------ SOURCE DATA ------

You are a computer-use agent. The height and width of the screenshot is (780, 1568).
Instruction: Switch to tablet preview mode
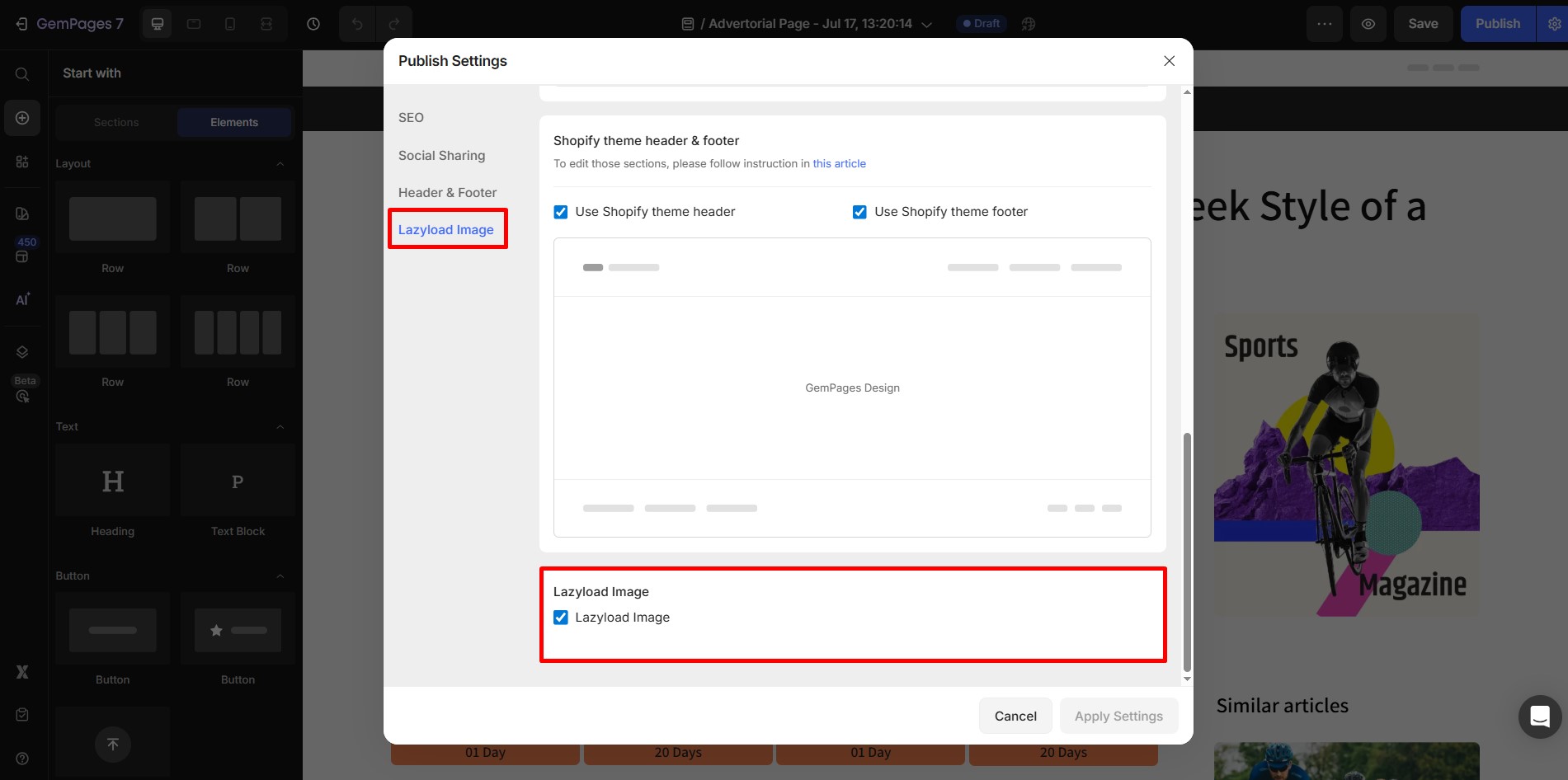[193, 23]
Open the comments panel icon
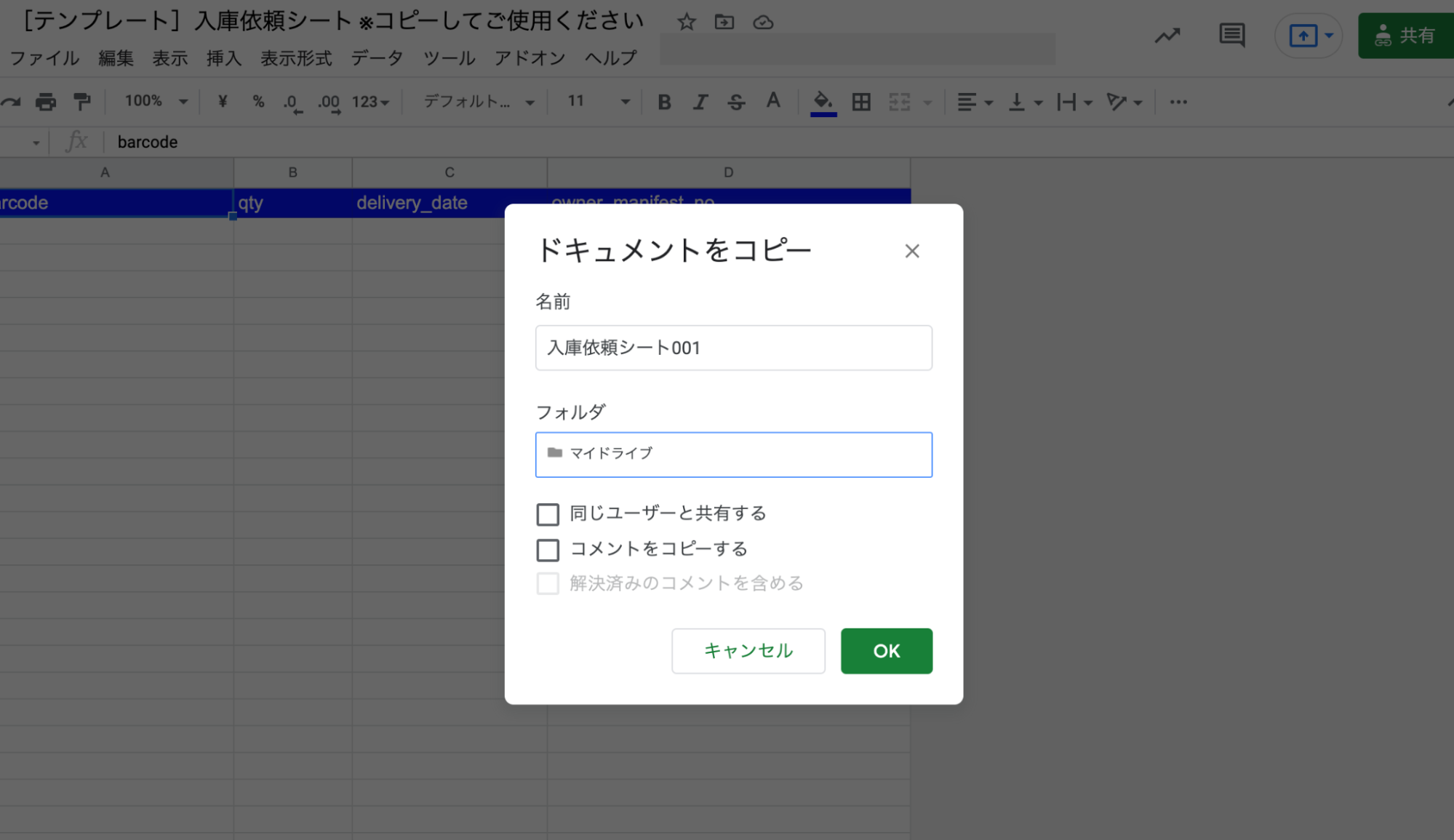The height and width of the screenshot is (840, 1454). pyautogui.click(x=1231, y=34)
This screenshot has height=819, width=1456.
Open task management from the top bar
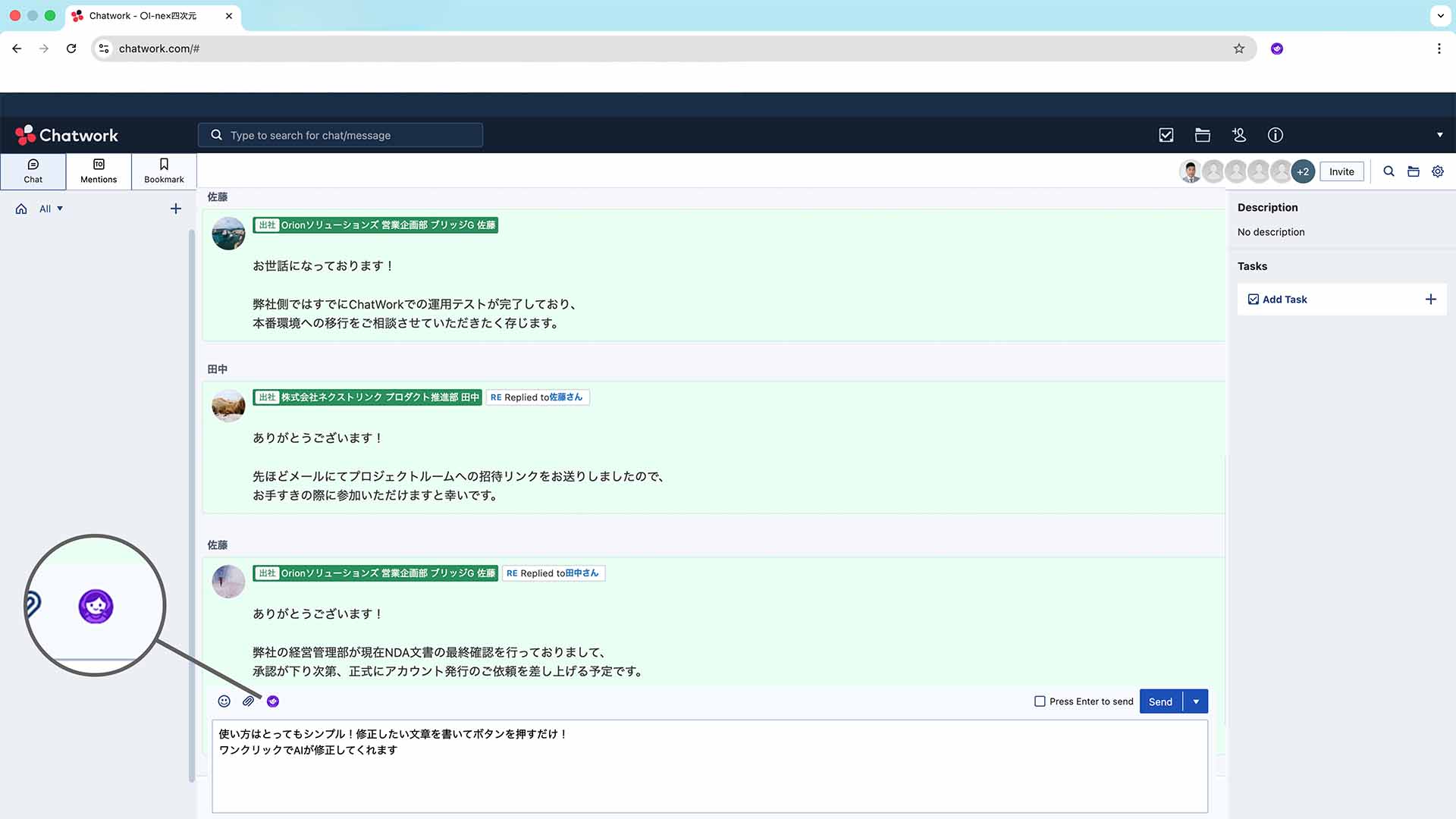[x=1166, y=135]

------
------ SOURCE DATA ------

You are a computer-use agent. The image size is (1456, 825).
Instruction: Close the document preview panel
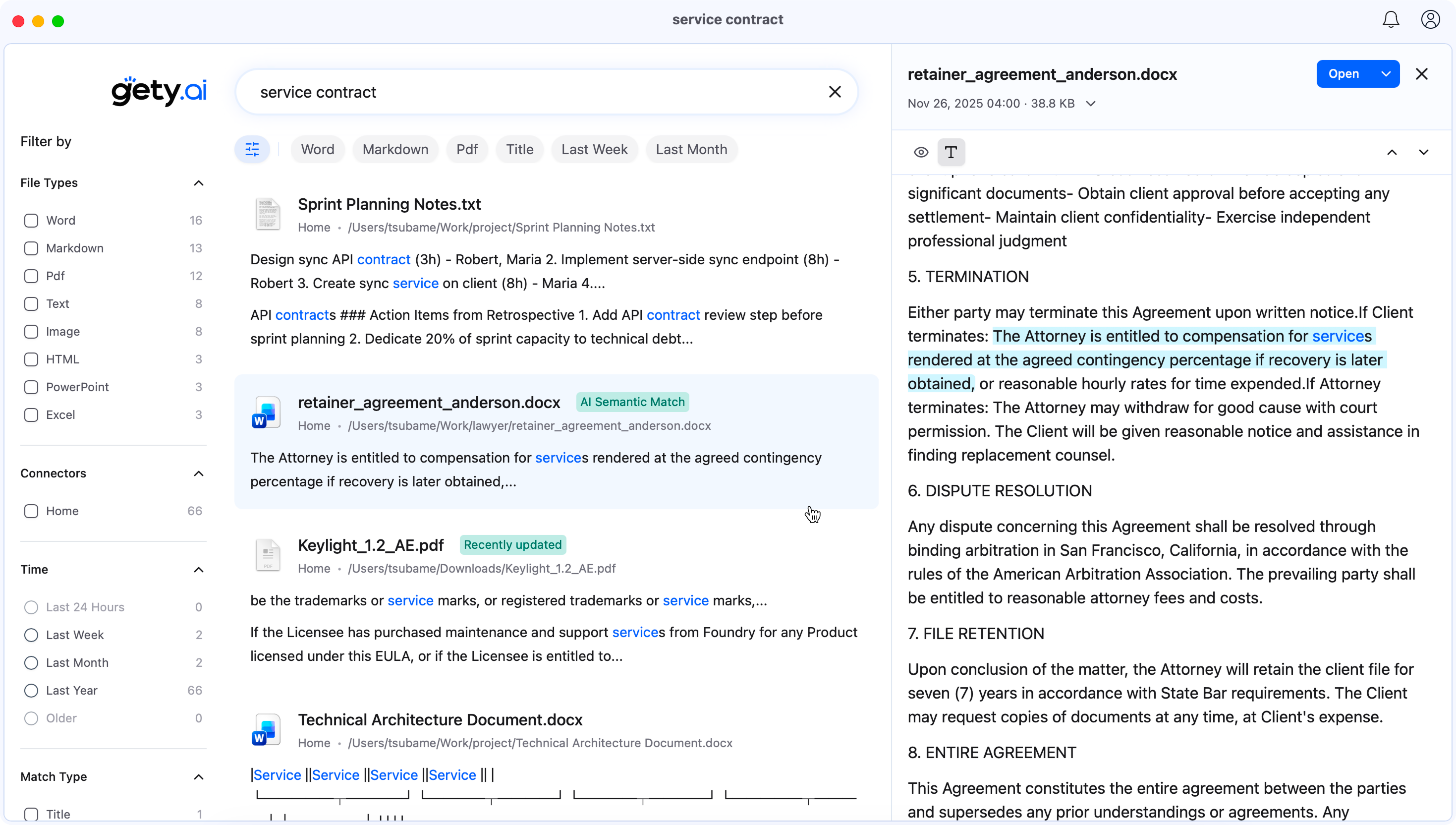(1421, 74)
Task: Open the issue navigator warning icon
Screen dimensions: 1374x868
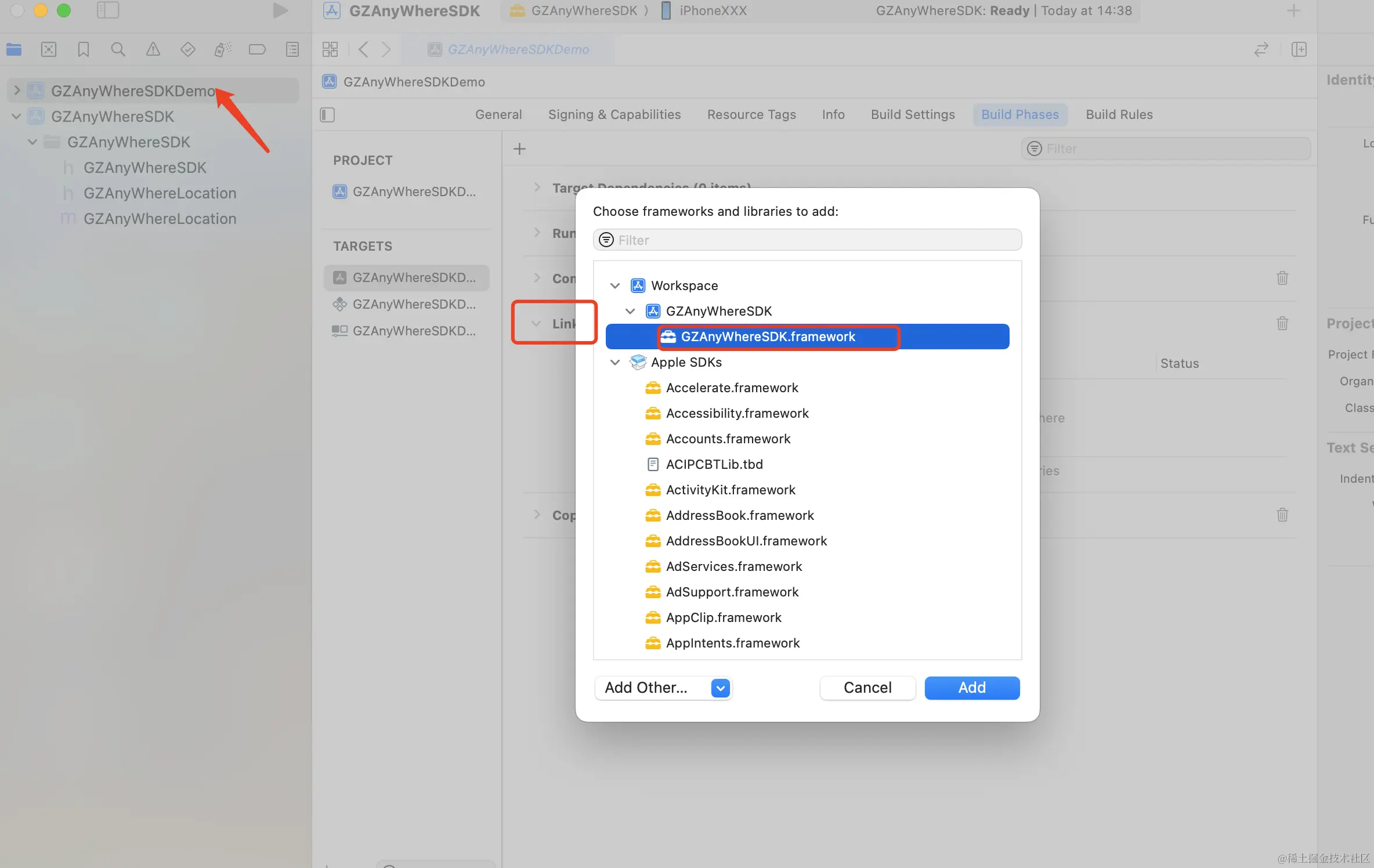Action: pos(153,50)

------

[REQUIREMENT]
Go through the records above and copy each line where "agent" is found.

[ANSWER BELOW]
You are a computer-use agent. The height and width of the screenshot is (780, 1568).
You are a computer-use agent. The image size is (1456, 825).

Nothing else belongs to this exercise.